• **Exercise details**
For every line in the data below that contains "dropdown", copy the line.

• **Saved data entries**
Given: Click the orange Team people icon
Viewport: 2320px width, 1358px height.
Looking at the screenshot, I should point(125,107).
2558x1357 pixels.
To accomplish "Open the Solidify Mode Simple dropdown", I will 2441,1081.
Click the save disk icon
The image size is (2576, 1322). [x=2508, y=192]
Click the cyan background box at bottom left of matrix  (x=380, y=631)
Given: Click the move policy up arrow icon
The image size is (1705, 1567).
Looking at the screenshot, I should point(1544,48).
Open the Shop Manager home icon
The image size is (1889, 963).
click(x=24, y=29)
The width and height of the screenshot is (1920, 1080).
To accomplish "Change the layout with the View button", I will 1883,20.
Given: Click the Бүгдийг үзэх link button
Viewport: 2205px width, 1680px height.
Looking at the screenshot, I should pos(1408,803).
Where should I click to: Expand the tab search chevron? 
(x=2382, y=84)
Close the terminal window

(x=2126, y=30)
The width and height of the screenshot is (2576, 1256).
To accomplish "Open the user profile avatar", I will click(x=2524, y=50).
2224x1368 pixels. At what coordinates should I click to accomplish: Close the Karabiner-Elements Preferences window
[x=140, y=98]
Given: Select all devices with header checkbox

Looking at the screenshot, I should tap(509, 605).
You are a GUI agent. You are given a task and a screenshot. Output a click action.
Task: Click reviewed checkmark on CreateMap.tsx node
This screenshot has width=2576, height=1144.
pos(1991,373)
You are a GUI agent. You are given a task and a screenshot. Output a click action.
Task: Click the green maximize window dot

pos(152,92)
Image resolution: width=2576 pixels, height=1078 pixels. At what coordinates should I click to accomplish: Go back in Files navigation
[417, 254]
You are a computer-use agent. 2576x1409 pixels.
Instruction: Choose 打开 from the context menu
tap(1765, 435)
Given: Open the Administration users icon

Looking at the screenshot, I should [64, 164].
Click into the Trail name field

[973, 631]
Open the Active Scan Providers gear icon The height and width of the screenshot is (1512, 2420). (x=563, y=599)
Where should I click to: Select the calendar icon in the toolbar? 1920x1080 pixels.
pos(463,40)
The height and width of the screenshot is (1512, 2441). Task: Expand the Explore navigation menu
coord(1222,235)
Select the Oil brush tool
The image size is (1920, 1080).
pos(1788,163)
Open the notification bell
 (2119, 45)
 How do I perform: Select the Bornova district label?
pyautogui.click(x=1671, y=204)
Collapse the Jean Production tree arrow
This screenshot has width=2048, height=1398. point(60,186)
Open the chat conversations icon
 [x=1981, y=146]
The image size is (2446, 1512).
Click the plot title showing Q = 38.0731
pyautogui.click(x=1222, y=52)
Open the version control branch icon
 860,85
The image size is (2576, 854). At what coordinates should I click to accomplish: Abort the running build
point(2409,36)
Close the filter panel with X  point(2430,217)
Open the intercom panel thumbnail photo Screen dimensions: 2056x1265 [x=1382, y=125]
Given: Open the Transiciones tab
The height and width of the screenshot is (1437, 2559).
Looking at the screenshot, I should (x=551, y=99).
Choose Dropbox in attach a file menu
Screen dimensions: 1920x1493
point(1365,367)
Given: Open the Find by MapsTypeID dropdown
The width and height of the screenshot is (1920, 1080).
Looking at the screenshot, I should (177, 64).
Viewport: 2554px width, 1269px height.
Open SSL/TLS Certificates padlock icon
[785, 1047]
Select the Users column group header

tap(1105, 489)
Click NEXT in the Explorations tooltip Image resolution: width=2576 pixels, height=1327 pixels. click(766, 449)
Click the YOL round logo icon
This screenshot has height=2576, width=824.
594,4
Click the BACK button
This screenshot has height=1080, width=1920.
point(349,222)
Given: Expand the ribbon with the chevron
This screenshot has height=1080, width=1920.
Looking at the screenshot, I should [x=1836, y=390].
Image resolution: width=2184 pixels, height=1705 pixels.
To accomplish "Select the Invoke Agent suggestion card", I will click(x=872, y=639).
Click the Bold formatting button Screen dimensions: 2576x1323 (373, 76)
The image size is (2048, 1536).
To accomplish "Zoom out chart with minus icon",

• **Solution to the problem**
To accomplish "Open the Solidify Mode Simple dropdown", I will 2441,1081.
Given: Open the Find by MapsTypeID dropdown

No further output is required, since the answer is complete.